Proper way to query user and group database on a Unix host?

M

Mike MacCana

Hi folks,

What's the proper way to query the passwd and group database on a Unix
host?

I'd like to fetch the users in a group (obviously from name services),
but my many varied searches can't find any reference of someone ever
looking up users on a Unix system, just NT. Weird, I know.

Currently I'm calling the getent command, which works well enough, but
surely there's a more Pythonic method of looking up OS user and group
data ...

## Get the full group database entry, leave just the user list, and split the list on comma
groupname=users
groupsusers = commands.getoutput('getent group '+groupname).split(':',-1)[3].split(',')

(Records from a data collection)
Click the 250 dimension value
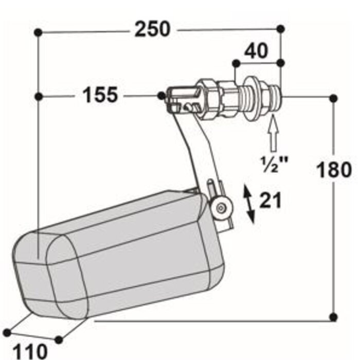coord(152,29)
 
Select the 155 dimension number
coord(100,95)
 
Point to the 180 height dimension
coord(334,169)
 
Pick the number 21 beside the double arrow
coord(271,201)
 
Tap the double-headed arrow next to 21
coord(249,204)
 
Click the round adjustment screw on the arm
coord(220,207)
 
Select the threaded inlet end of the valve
coord(276,96)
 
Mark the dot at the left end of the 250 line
coord(38,32)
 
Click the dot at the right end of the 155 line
coord(162,96)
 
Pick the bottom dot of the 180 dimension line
coord(334,317)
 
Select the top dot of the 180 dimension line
coord(334,98)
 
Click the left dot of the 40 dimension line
coord(236,63)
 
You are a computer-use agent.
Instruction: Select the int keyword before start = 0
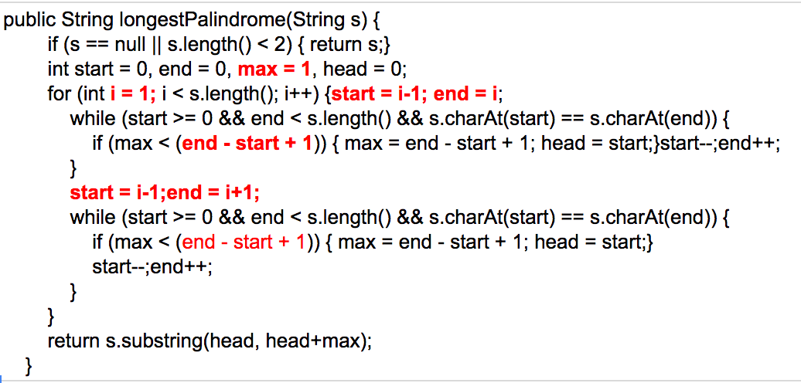58,69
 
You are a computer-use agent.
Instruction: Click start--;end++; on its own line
152,267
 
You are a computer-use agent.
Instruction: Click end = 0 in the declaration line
201,69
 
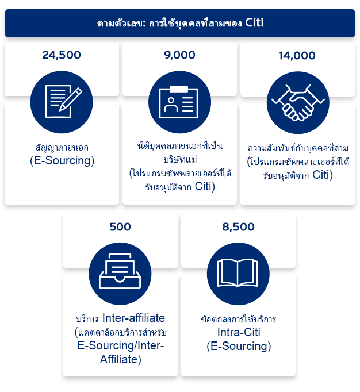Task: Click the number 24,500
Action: click(x=62, y=55)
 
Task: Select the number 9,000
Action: click(x=179, y=55)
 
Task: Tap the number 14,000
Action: click(x=297, y=56)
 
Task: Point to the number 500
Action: click(x=120, y=227)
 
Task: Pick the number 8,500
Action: click(x=239, y=227)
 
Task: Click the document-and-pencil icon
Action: click(x=62, y=102)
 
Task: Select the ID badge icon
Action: click(x=179, y=102)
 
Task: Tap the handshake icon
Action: click(x=298, y=102)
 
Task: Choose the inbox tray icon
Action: click(x=120, y=274)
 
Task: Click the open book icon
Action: click(x=238, y=274)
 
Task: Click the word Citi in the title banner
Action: click(x=254, y=22)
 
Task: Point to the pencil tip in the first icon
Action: click(x=60, y=110)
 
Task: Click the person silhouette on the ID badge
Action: click(x=171, y=105)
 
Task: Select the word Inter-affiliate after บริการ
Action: click(x=133, y=318)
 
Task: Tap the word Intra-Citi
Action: click(x=239, y=332)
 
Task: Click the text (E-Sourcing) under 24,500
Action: click(x=62, y=160)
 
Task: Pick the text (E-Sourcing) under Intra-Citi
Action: click(x=239, y=346)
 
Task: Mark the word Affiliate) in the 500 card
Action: click(x=121, y=359)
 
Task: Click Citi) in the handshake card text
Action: click(x=323, y=175)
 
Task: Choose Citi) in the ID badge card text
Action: click(x=205, y=186)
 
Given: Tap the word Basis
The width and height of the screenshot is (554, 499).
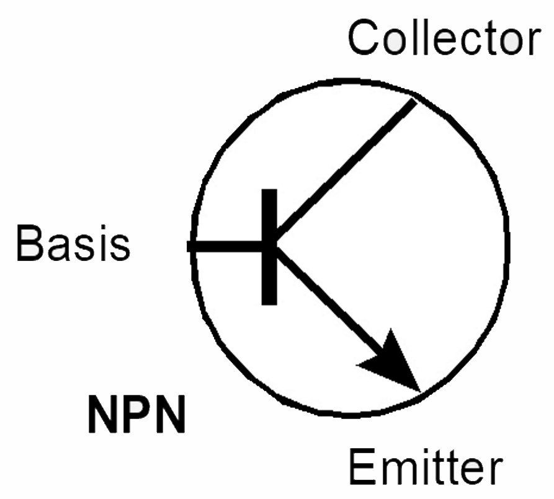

> _WRITTEN EXERCISE A_: In the post about querying Unix user and group data, which command is the poster currently calling?
> _WRITTEN EXERCISE B_: Write out the post about querying Unix user and group data from "Mike MacCana" to "Weird, I know.".

> _EXPECTED ANSWER A_: The getent command.

> _EXPECTED ANSWER B_:
Mike MacCana

Hi folks,

What's the proper way to query the passwd and group database on a Unix
host?

I'd like to fetch the users in a group (obviously from name services),
but my many varied searches can't find any reference of someone ever
looking up users on a Unix system, just NT. Weird, I know.